What the exercise asks — Work out how many lines in the records contain the word "agent", and give that number alone.

===== Stored data =====

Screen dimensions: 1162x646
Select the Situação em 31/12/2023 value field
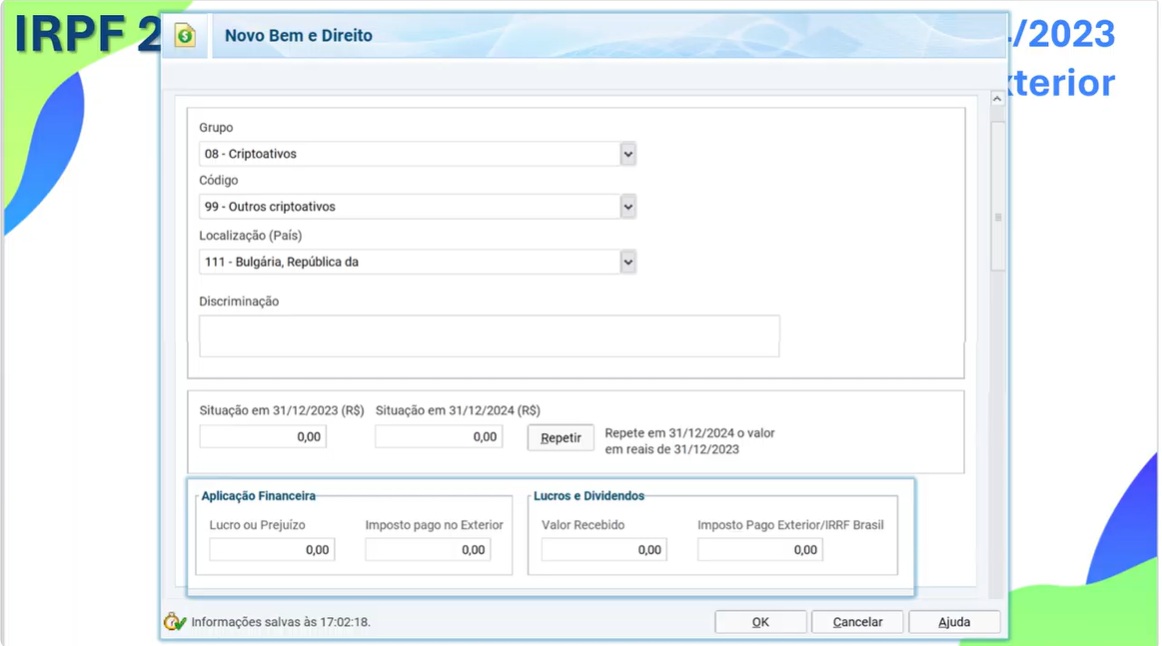(263, 437)
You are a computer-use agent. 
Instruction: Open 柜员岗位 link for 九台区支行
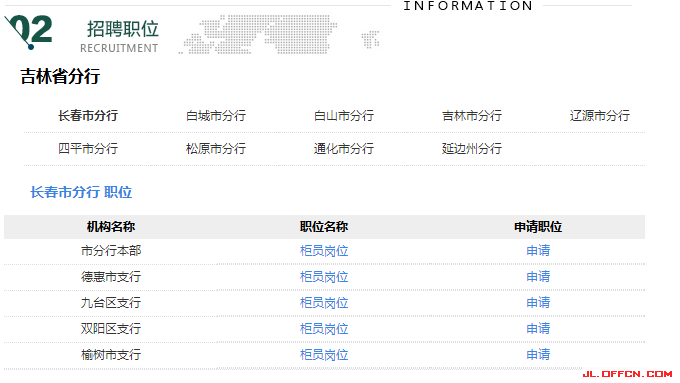324,303
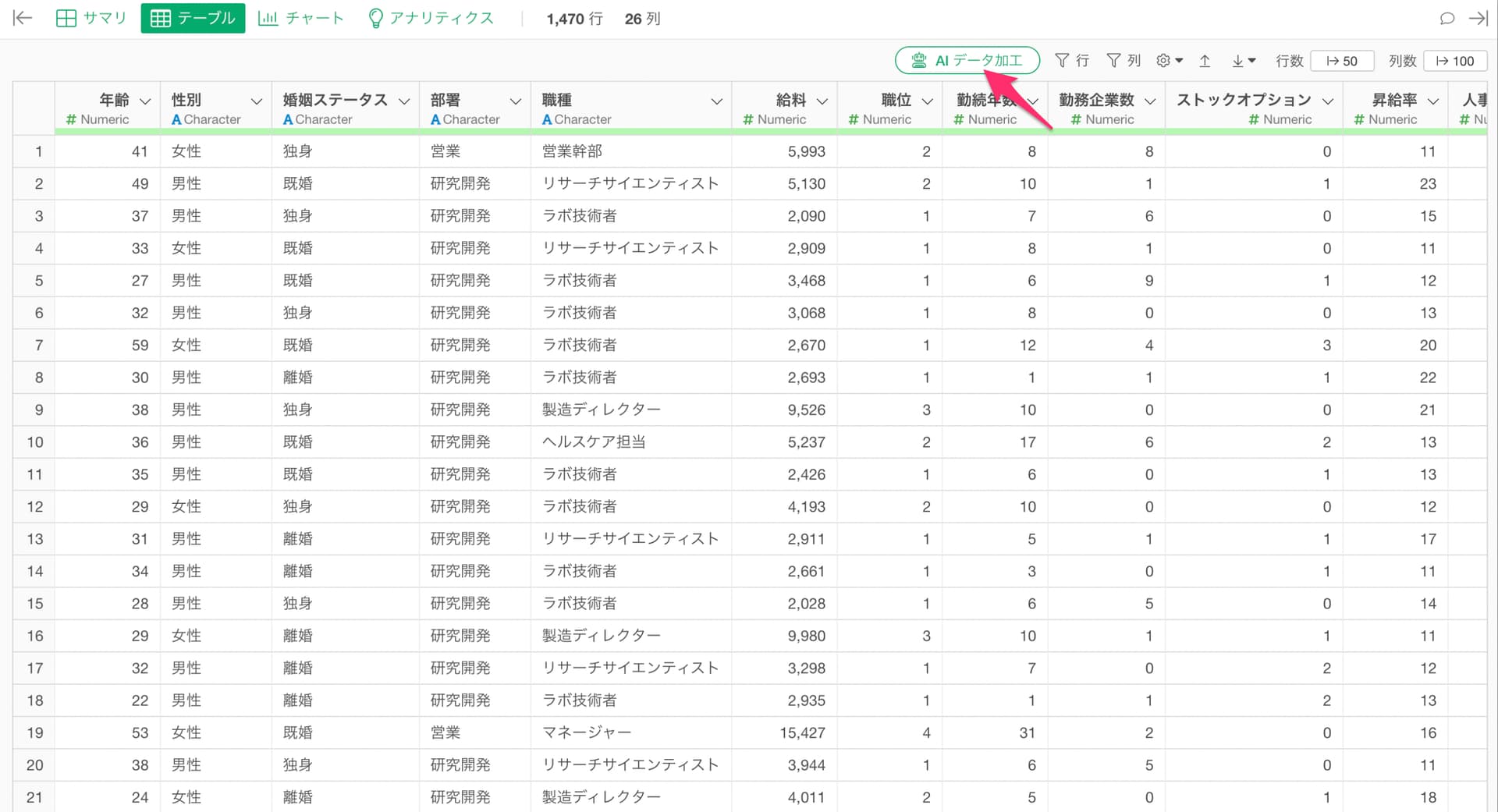Open the 職種 column dropdown
This screenshot has width=1498, height=812.
coord(716,101)
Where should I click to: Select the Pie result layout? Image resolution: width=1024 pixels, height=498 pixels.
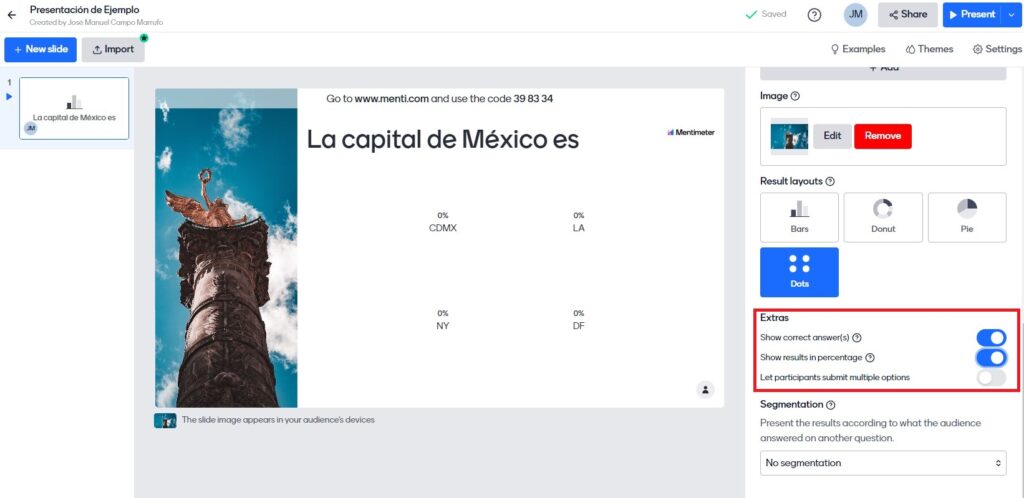click(x=967, y=217)
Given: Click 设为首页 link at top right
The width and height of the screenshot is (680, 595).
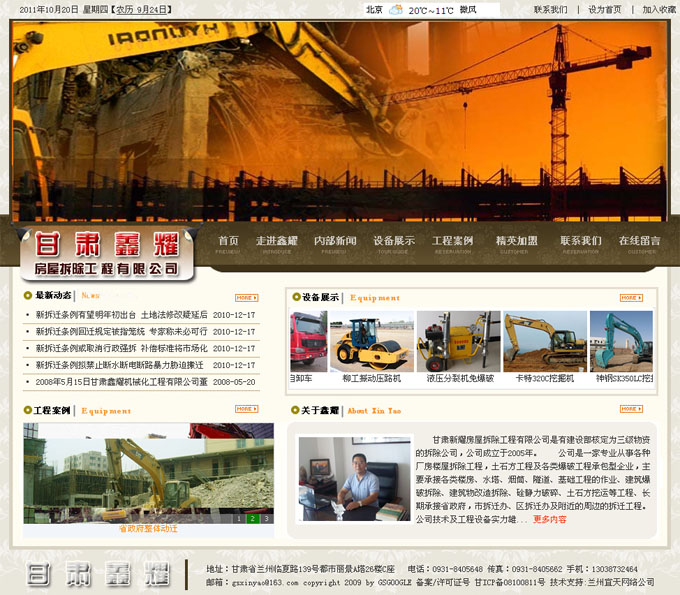Looking at the screenshot, I should (x=604, y=10).
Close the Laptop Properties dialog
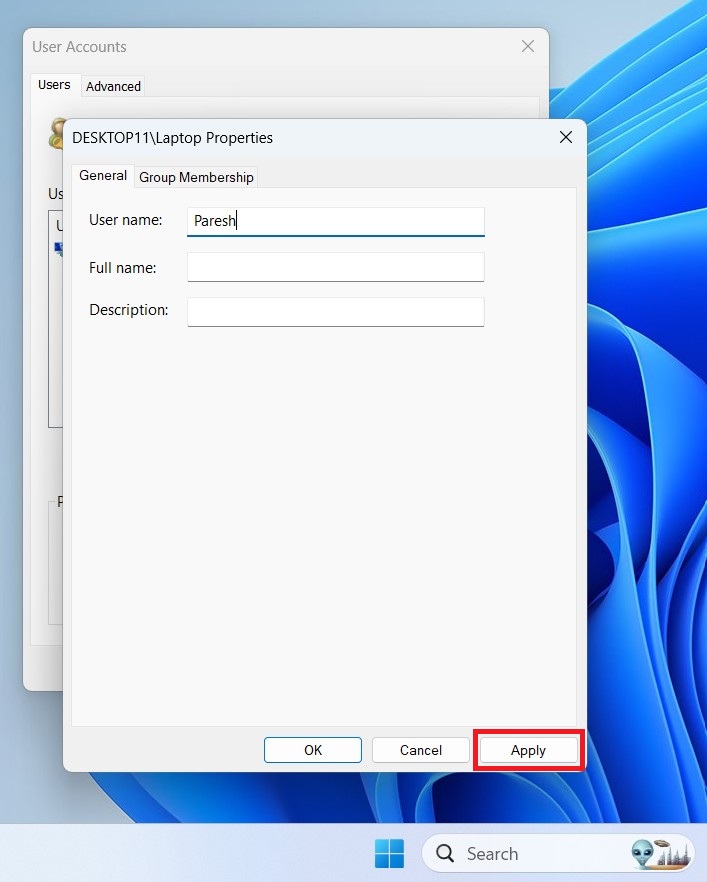The width and height of the screenshot is (707, 882). click(x=566, y=138)
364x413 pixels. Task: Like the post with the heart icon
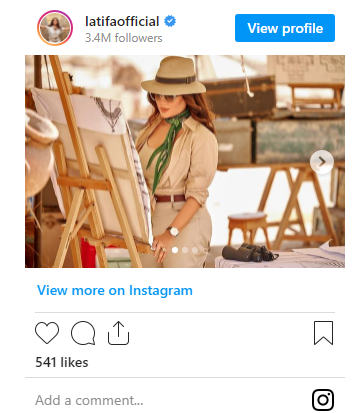click(47, 333)
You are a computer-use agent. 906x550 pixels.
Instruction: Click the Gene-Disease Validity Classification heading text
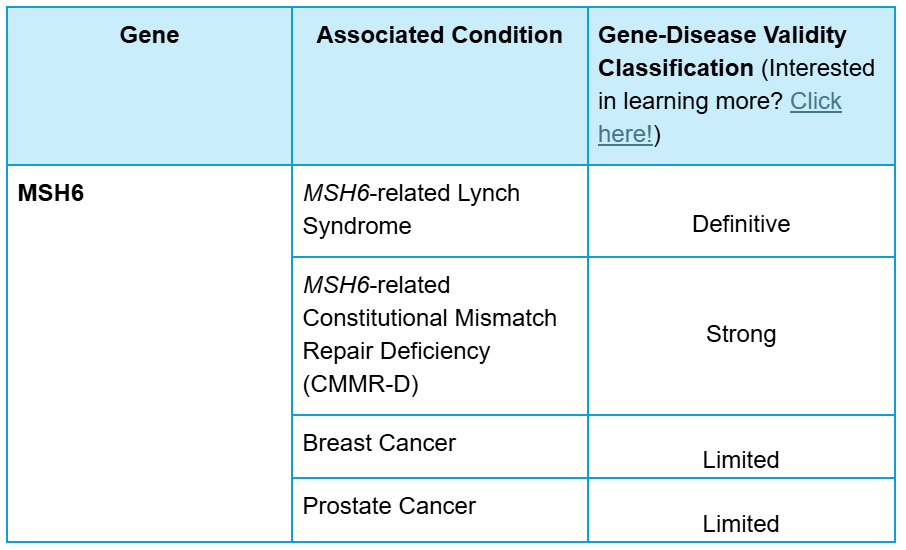click(x=722, y=51)
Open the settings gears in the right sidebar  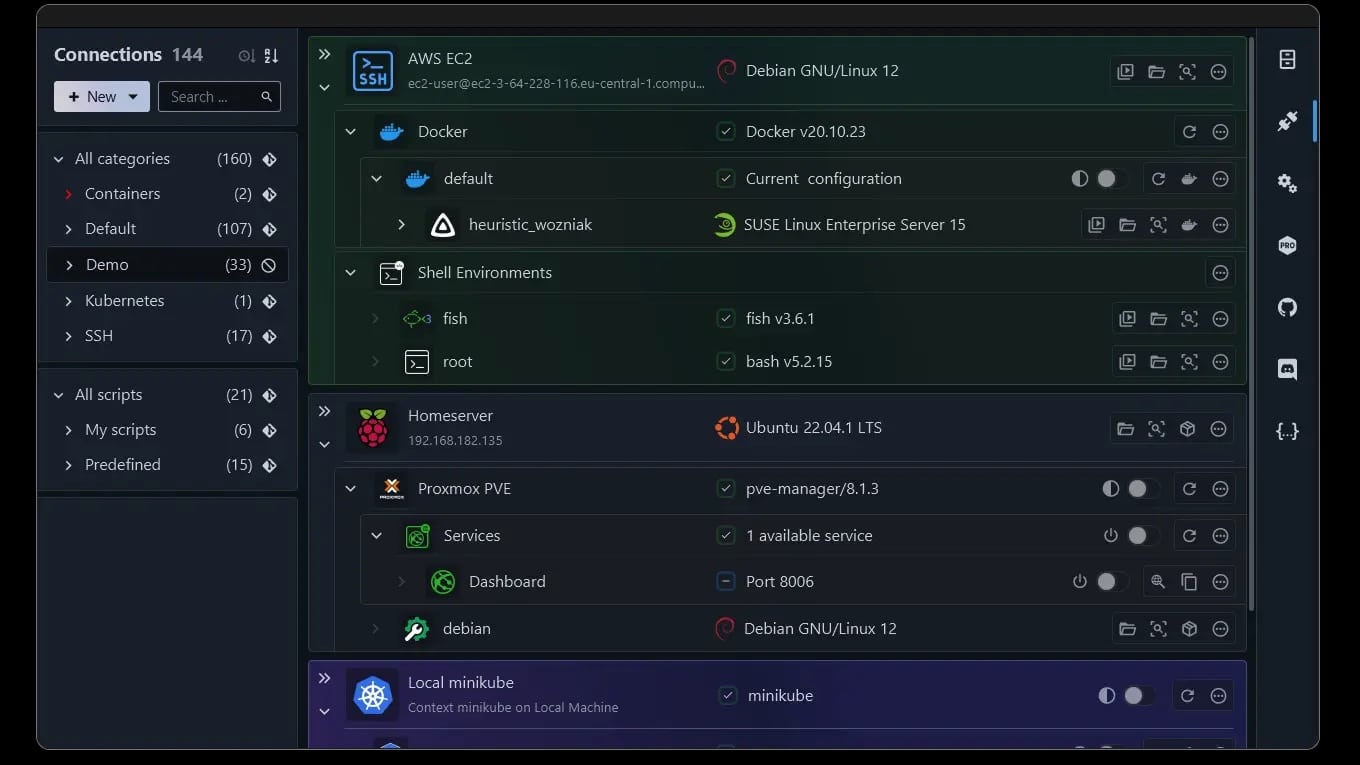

=====

Output below — 2